§ Your goal: Write down the lines exactly as they appear, from the one that contains "Current Visitors (306, 125)" through the final line of the records, so that both ends are kept and no pictures come along.

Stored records
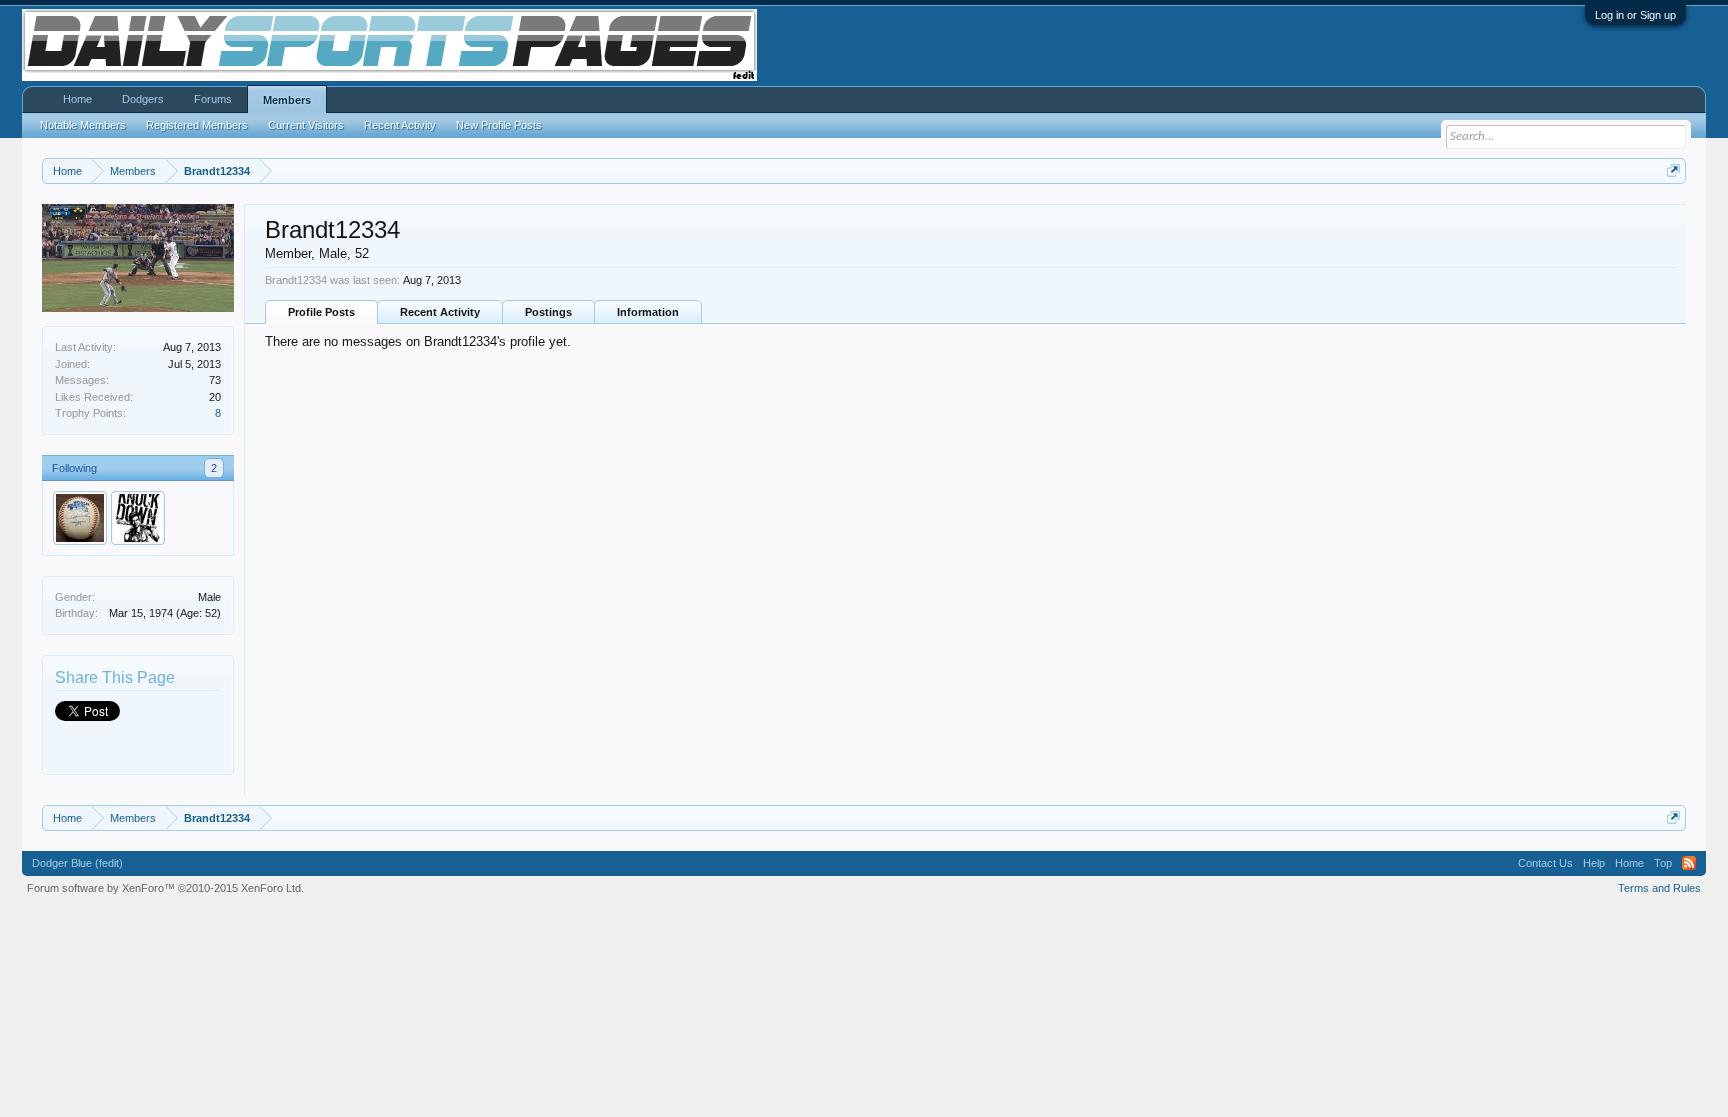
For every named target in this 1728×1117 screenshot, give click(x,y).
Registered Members (197, 125)
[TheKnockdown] (138, 518)
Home (77, 99)
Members (287, 100)
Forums (213, 99)
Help (1594, 863)
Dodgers (143, 99)
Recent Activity (440, 312)
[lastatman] (80, 518)
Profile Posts (321, 312)
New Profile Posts (499, 125)
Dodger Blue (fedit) (77, 863)
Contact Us (1545, 863)
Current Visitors (306, 125)
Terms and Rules (1659, 888)
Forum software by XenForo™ (165, 888)
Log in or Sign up (1635, 15)
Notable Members (83, 125)
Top (1663, 863)
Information (648, 312)
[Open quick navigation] (1673, 170)
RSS (1689, 863)
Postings (548, 312)
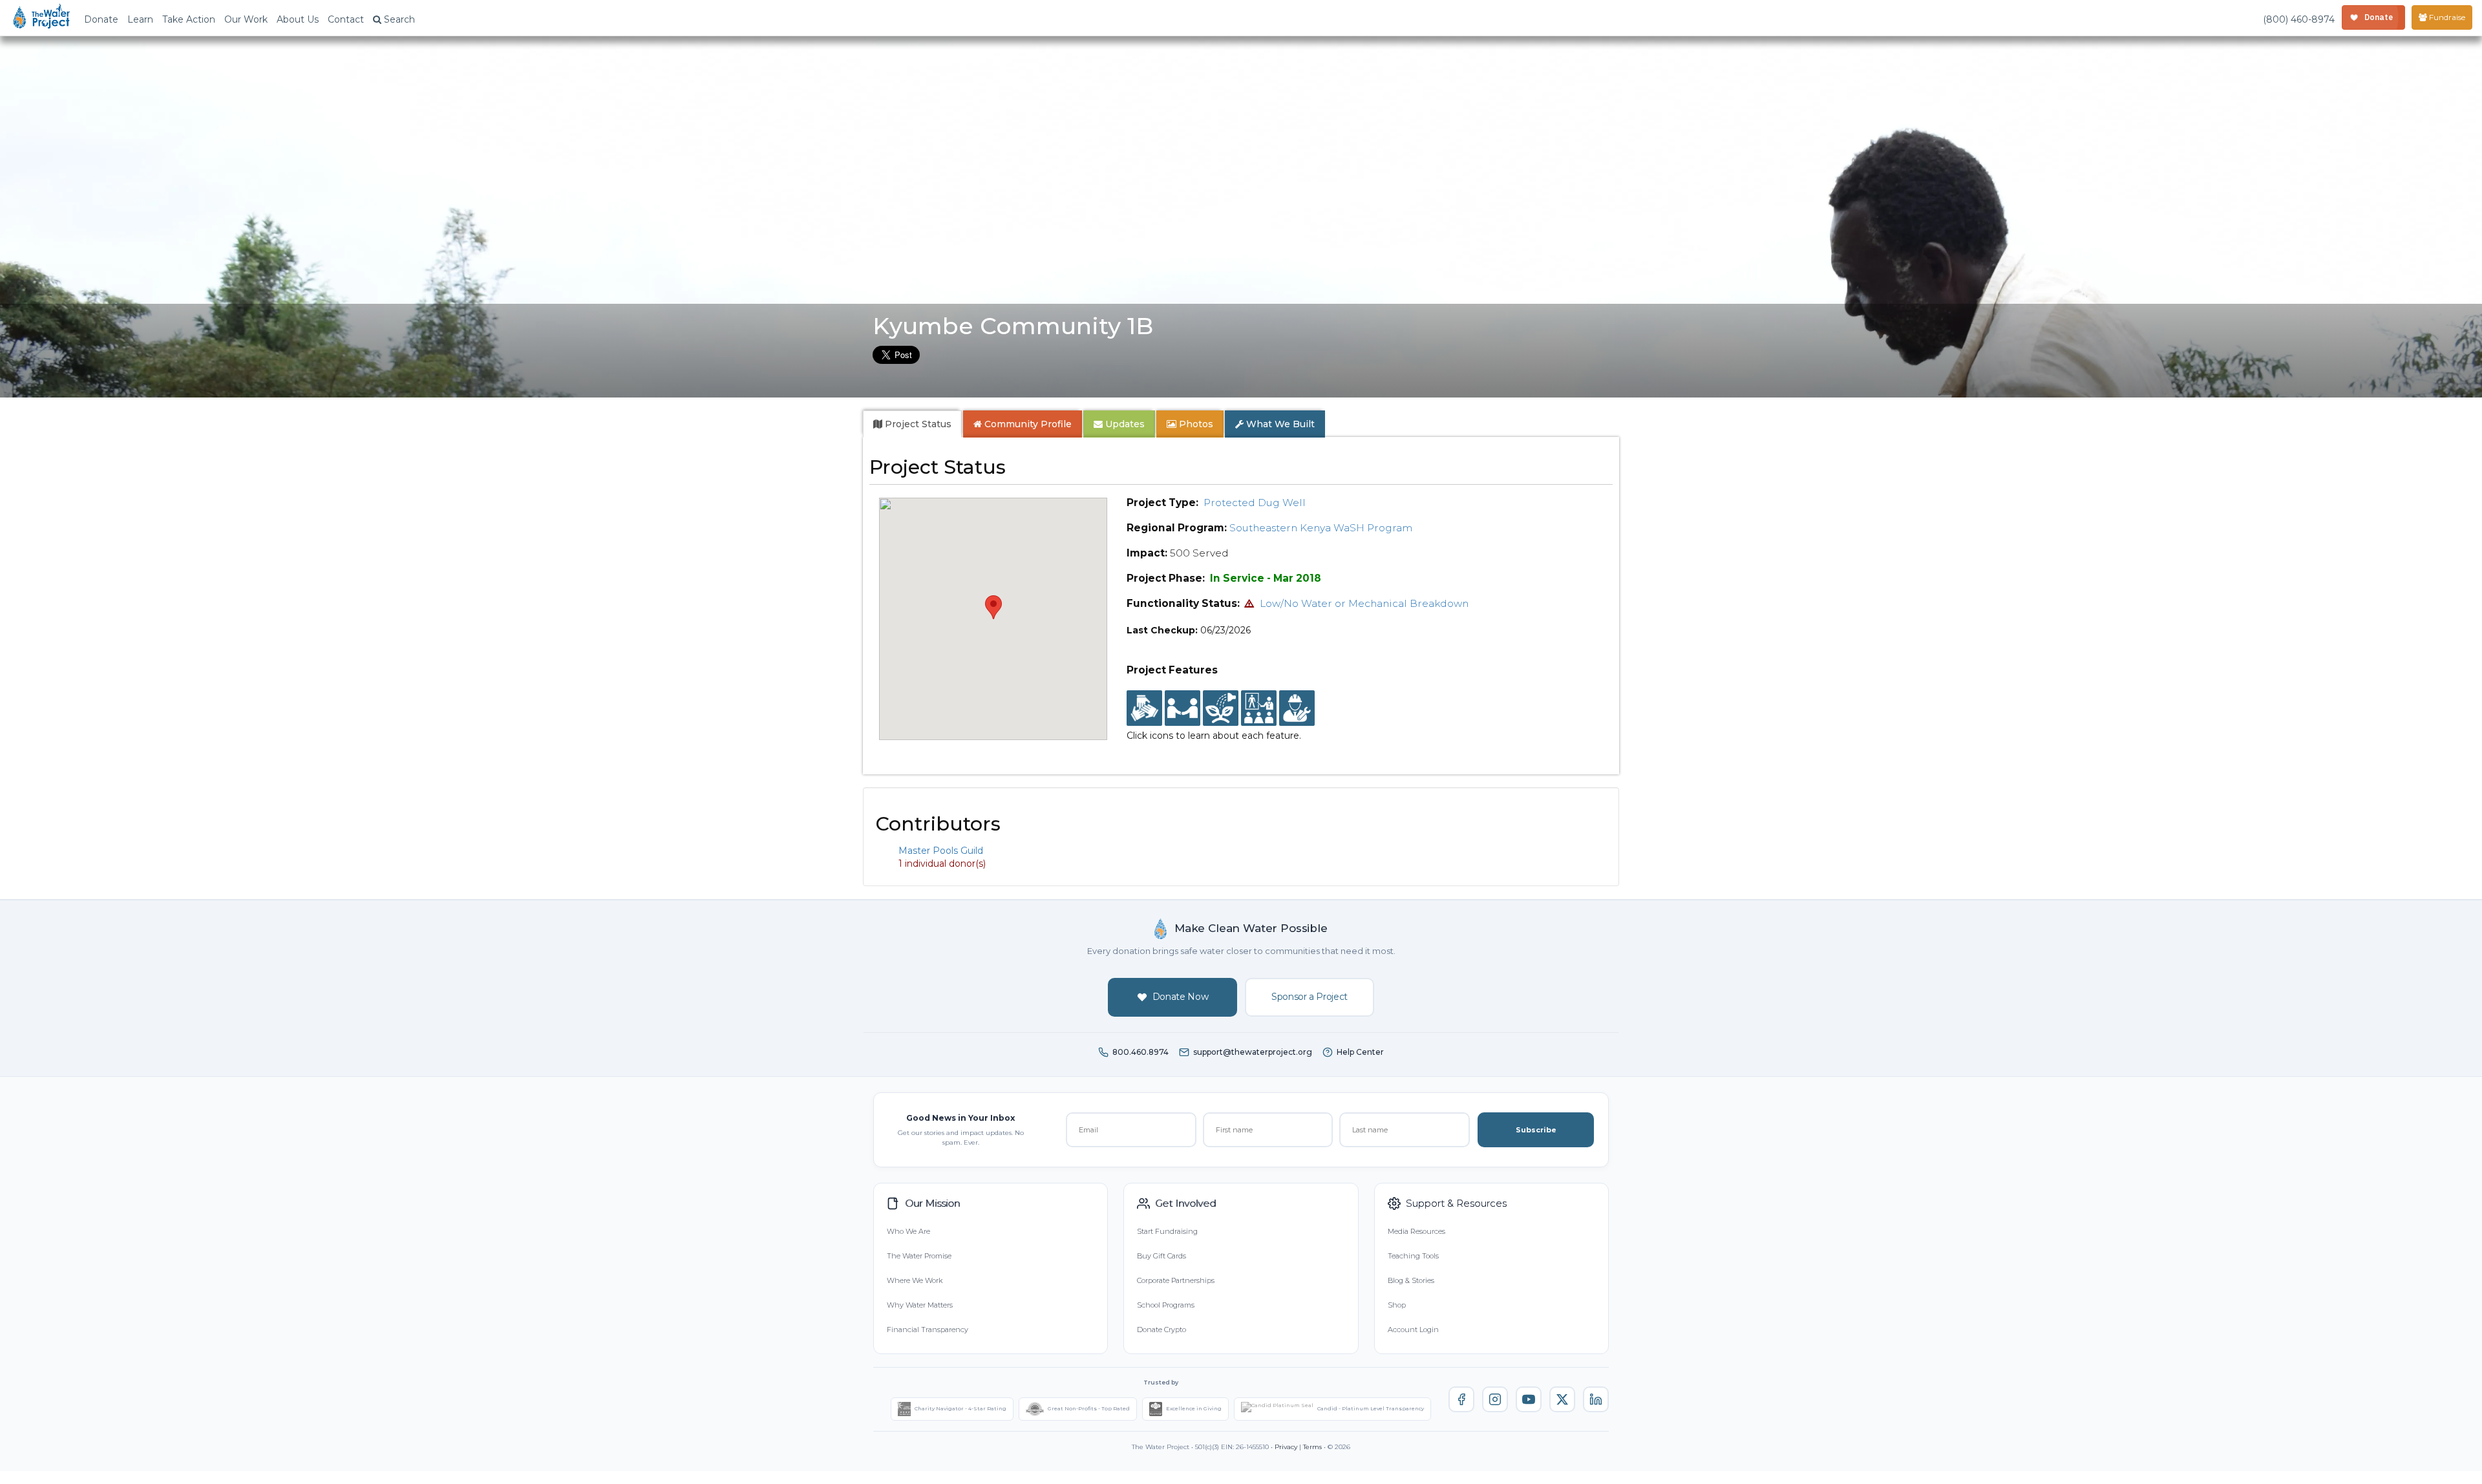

§ Problem solution:
Current Visitors (306, 125)
Terms and Rules (1659, 888)
Forum software by XenForo™ (165, 888)
Log in or Sign up (1635, 15)
Notable Members (83, 125)
Top (1663, 863)
Information (648, 312)
[Open quick navigation] (1673, 170)
RSS (1689, 863)
Postings (548, 312)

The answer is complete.